• Exercise directions
The lines below, from the one containing "You are a computer-use agent." through the one containing "Given: Click the Create a List icon", should be set down exactly, with no pictures and nothing else.

• Records supplied
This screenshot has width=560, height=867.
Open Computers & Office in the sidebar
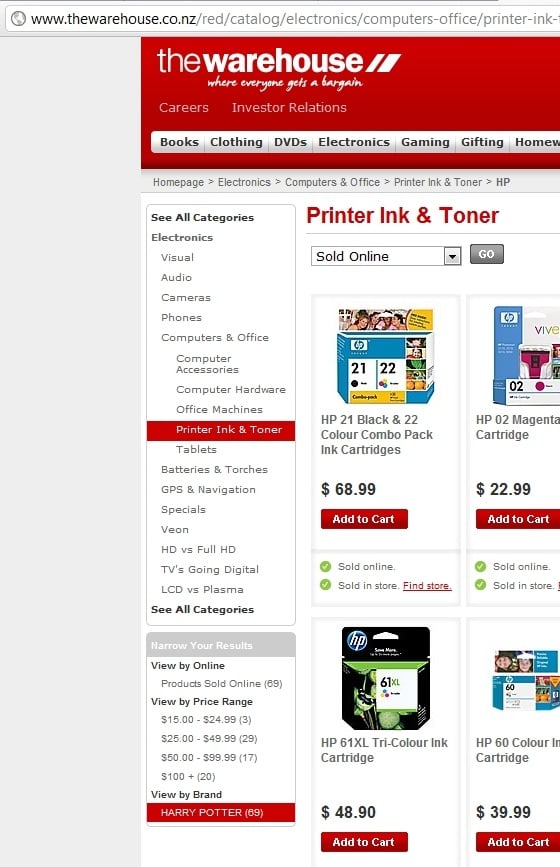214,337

==

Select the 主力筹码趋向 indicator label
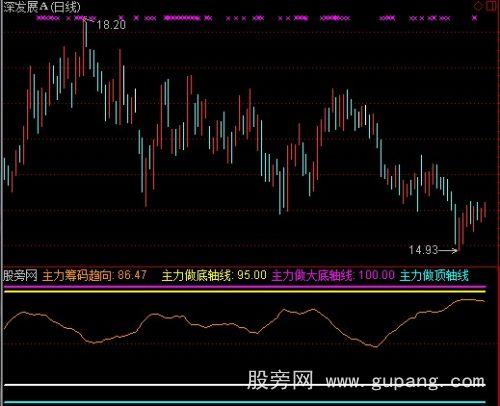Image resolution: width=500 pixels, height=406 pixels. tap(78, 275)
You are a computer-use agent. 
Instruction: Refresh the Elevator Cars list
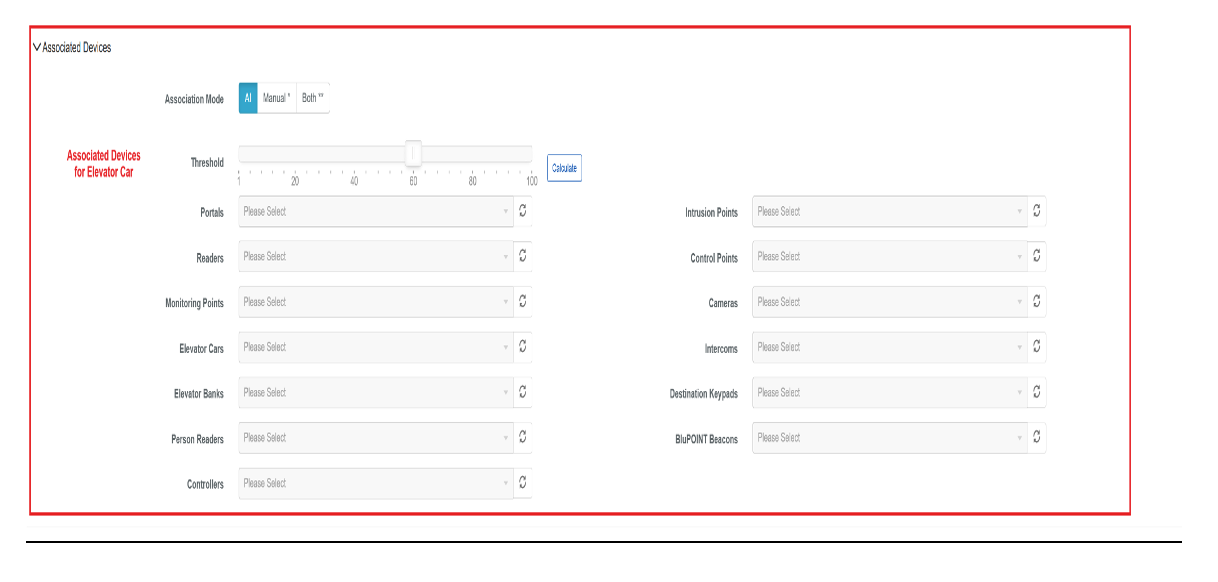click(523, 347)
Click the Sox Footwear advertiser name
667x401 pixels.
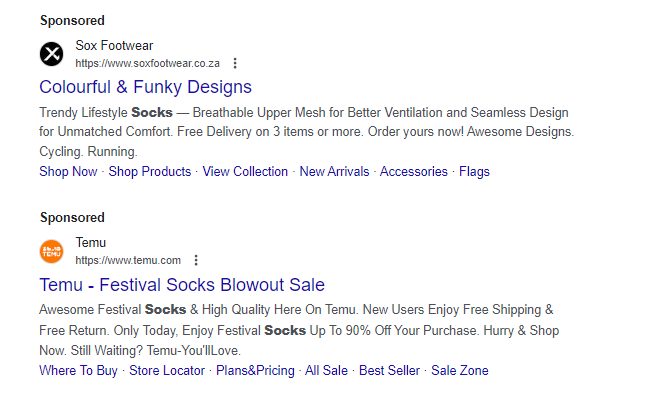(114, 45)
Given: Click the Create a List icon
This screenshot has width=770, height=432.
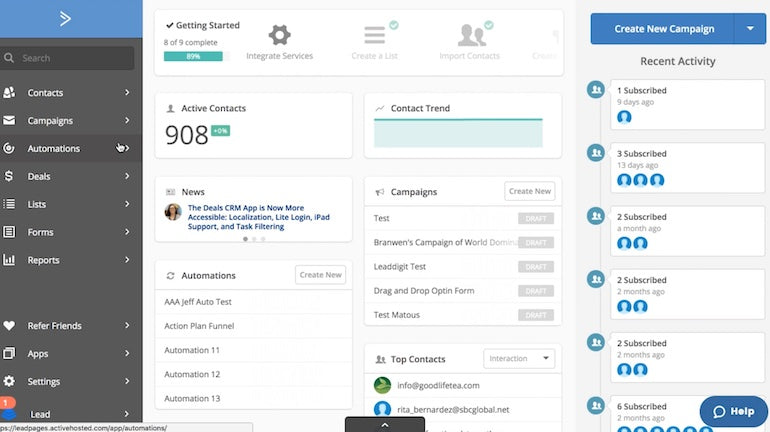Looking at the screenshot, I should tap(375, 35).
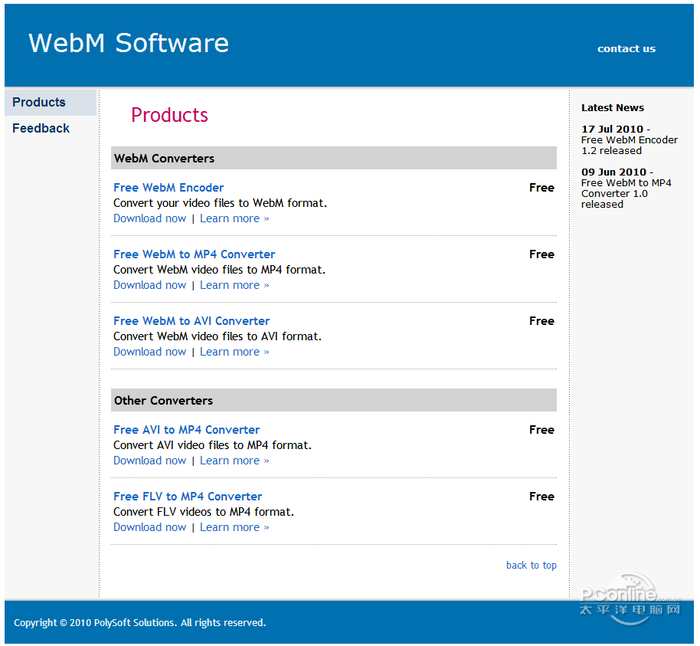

• Response area
You are a computer-use agent. 
Instruction: Refresh the Elevator Cars list
click(523, 347)
Click the Sox Footwear advertiser name
667x401 pixels.
(114, 45)
Given: Click the Create a List icon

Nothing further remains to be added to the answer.